= Vorliegender Textauszug =
Fataler Irrtum: Warum Schildkröten und Fische Plastik fressen

Meeresschildkröten kämpfen ums Überleben.
Studie: Der täuschende Geruch von Mikroorganismen auf dem Plastik zieht Meereslebewesen an.

Weltweit fressen Schildkröten und andere Meereslebewesen Plastikmüll – und sterben daran. Der Grund dafür könnte der spezielle Geruch des Plastiks im Meer sein. Dies berichtet jedenfalls der Meeresbiologe Joseph Pfaller von der University of Florida in Gainesville im Fachblatt Current Biology. Sein Team und er haben ermittelt, dass die anziehenden Gerüche von Mikroorganismen stammen, die sich im Müll gebildet haben und als sogenannter Biofilm den Eigengeruch von Plastik übertünchen.

Fatale Fehleinschätzung

„Wir gehen schon seit längerer Zeit davon aus, dass die Meereslebewesen nicht nur vom Aussehen, sondern auch vom Geruch von Plastikmüll angezogen werden“, erklärt dazu der Meeresbiologe und Zoologe Gerhard Herndl von der Universität Wien.

Immer wieder sterben Schildkröten an gefressenem Plastik, oder sie verheddern sich im Müll, der im Meer treibt. Lange Zeit gingen die Forscher davon aus, dass die Tiere das Plastik wegen des Aussehens mit Beutetieren verwechseln – zum Beispiel Plastiksackerln mit Quallen.

Datensätze aus einer Datenquelle:
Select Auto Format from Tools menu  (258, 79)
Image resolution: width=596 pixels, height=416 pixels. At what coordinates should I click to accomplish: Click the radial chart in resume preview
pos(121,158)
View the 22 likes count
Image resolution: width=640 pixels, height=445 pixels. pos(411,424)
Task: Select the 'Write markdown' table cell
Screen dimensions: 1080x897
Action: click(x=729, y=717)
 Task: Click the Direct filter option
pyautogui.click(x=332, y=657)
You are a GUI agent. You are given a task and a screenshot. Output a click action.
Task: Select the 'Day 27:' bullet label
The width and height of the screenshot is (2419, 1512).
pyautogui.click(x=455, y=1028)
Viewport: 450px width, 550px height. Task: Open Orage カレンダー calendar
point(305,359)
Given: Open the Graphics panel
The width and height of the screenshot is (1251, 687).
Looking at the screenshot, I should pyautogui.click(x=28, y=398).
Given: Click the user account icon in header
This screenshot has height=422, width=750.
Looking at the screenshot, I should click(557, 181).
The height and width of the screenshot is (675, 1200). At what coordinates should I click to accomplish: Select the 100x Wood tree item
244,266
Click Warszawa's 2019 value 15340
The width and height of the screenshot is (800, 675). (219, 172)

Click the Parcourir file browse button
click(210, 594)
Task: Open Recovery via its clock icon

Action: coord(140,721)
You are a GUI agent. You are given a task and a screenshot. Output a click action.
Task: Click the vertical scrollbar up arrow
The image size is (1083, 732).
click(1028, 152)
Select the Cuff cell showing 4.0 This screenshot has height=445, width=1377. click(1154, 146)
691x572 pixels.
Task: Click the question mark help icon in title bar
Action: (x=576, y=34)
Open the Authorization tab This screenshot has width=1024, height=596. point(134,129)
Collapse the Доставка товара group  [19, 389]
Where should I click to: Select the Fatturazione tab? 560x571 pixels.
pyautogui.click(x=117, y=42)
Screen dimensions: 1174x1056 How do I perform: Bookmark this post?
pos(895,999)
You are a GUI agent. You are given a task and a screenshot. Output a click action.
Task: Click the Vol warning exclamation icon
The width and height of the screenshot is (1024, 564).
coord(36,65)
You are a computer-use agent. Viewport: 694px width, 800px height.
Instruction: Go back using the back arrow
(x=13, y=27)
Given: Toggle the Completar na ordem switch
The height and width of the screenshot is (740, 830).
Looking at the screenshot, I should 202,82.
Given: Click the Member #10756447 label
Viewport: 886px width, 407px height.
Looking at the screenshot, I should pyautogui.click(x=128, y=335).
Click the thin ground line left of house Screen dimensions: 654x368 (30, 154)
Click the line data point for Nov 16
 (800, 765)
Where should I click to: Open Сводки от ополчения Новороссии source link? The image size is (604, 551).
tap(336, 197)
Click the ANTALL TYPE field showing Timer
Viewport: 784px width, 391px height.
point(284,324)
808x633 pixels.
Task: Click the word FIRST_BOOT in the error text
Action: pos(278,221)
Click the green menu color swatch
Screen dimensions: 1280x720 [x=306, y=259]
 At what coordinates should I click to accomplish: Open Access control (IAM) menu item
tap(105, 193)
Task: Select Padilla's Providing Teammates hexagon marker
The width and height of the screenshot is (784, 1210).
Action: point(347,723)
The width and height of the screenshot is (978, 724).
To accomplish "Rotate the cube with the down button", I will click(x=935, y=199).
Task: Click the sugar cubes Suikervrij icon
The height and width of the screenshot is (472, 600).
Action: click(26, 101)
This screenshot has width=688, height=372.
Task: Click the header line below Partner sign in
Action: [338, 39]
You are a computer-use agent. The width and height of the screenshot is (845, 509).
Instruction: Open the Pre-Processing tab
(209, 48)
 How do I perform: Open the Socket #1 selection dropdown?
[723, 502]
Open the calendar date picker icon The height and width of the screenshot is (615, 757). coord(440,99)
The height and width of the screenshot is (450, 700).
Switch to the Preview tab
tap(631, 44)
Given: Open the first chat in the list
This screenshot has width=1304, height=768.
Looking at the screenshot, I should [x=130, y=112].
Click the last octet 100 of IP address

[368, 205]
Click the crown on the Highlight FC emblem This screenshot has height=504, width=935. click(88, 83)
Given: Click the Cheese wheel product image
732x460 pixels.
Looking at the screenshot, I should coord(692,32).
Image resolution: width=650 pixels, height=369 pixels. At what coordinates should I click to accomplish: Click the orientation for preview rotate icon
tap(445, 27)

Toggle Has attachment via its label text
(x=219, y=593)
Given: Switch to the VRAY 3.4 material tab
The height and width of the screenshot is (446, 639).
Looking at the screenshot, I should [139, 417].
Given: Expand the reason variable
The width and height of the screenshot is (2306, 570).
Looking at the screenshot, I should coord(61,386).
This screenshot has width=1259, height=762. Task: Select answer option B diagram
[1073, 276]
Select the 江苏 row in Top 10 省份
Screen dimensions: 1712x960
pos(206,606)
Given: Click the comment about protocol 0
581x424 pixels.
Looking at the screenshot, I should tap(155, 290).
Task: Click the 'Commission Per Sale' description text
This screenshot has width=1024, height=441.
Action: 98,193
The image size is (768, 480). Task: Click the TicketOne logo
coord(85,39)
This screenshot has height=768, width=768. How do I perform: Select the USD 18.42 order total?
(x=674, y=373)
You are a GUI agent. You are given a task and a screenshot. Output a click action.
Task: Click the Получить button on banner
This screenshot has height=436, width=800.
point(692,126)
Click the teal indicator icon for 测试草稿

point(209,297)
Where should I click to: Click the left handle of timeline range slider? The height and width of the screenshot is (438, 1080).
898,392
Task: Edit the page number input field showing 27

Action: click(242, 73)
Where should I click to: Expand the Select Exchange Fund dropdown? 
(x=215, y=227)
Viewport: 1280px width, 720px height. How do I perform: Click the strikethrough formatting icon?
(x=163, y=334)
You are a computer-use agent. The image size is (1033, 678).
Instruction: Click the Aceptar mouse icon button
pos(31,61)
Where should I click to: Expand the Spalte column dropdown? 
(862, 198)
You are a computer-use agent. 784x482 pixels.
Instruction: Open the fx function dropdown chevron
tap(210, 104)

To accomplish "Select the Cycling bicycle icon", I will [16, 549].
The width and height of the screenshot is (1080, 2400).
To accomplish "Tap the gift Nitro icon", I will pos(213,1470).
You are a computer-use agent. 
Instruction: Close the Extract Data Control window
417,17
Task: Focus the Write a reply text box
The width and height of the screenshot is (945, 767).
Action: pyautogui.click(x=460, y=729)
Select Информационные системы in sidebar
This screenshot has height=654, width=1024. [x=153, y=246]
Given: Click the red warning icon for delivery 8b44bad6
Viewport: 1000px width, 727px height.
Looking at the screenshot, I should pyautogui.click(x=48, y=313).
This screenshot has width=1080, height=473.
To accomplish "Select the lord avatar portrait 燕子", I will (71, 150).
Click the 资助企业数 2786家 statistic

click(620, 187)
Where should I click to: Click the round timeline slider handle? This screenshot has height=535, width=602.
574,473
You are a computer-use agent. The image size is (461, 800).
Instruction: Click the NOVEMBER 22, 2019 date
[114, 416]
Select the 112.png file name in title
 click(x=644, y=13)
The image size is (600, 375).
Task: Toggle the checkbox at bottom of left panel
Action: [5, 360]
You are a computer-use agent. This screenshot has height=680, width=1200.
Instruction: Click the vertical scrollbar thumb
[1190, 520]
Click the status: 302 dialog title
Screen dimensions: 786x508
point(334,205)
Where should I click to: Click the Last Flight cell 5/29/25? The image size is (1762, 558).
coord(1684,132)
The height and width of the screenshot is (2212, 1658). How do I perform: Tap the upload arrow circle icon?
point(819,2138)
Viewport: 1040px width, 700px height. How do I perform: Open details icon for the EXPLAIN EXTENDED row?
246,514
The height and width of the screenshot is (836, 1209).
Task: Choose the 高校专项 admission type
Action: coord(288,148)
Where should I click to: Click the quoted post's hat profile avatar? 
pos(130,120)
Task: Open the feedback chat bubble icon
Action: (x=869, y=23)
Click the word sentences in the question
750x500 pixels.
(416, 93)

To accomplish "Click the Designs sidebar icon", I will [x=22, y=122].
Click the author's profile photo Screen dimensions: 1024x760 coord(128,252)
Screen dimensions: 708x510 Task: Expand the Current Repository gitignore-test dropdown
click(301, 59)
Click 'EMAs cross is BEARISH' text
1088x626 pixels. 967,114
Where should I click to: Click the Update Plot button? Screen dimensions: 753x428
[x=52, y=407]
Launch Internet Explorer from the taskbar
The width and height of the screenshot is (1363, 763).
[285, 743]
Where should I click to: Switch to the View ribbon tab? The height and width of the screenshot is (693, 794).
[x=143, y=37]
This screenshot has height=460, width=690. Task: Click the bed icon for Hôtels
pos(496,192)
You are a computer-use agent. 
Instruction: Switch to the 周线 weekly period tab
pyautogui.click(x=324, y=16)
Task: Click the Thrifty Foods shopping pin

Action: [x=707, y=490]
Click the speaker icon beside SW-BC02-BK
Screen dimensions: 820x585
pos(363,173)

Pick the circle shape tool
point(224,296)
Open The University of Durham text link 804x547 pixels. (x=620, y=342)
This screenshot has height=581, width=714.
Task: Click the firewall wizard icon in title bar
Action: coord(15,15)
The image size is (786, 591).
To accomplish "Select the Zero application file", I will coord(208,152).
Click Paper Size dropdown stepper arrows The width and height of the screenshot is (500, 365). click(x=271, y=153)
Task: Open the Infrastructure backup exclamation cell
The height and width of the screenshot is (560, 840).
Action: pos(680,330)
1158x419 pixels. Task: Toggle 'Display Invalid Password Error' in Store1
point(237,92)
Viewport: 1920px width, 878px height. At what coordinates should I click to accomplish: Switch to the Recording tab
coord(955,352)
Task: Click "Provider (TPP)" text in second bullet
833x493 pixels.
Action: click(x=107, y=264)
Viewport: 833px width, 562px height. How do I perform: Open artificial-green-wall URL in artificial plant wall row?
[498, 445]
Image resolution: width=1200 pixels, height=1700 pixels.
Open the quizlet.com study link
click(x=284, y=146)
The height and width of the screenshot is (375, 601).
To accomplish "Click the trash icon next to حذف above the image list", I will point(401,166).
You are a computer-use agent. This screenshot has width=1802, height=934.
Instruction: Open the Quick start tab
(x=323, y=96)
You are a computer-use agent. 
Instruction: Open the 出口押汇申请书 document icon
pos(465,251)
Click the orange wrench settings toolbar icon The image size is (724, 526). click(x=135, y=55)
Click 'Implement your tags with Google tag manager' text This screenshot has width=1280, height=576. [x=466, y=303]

= Ihre Aufgaben =
(a) Beantworten Sie anhand des Artikels über Schildkröten und Plastik diese Fragen:
(i) In welchem Fachblatt berichtet Joseph Pfaller über die Ergebnisse?
(ii) An welcher Universität arbeitet Gerhard Herndl?
(iii) Womit verwechseln die Tiere laut der lange vertretenen Annahme Plastiksackerln?
(b) Schreiben Sie aus dem Artikel über Schildkröten und Plastik den Abschnitt von „Weltweit fressen Schildkröten“ bis einschließlich „der Universität Wien.“ wortgetreu ab.
(c) Setzen Sie den Artikel über Schildkröten und Plastik im Anschluss an seinen letzten Satz fort.
Die Datensätze braucht man für die Bearbeitung nicht.

= Lösungsteil =
(a)
(i) Im Fachblatt Current Biology.
(ii) An der Universität Wien.
(iii) Mit Quallen.

(b)
Weltweit fressen Schildkröten und andere Meereslebewesen Plastikmüll – und sterben daran. Der Grund dafür könnte der spezielle Geruch des Plastiks im Meer sein. Dies berichtet jedenfalls der Meeresbiologe Joseph Pfaller von der University of Florida in Gainesville im Fachblatt Current Biology. Sein Team und er haben ermittelt, dass die anziehenden Gerüche von Mikroorganismen stammen, die sich im Müll gebildet haben und als sogenannter Biofilm den Eigengeruch von Plastik übertünchen.

Fatale Fehleinschätzung

„Wir gehen schon seit längerer Zeit davon aus, dass die Meereslebewesen nicht nur vom Aussehen, sondern auch vom Geruch von Plastikmüll angezogen werden“, erklärt dazu der Meeresbiologe und Zoologe Gerhard Herndl von der Universität Wien.

(c)
Die US-Forscher setzten bei ihrer Studie in Florida 15 junge, in Gefangenschaft aufgezogene Unechte Karettschildkröten (lateinisch Caretta caretta) auf unterschiedliche Gerüche an. Sie beobachteten dann detektivisch ihr Verhalten.

Die Gerüche haben sie durch ein Rohr über ein kleines Becken eingeleitet. Das anziehende Aroma bestand aus dem Duft von Fisch und Garnelen sowie aus dem Geruch von Plastik, an dem sich Mikroben, Algen, Pflanzen und Kleintiere abgelagert hatten. Zur direkten Kontrolle haben die Biologen Gerüche von entionisiertem Wasser und sauberem Plastik verwendet.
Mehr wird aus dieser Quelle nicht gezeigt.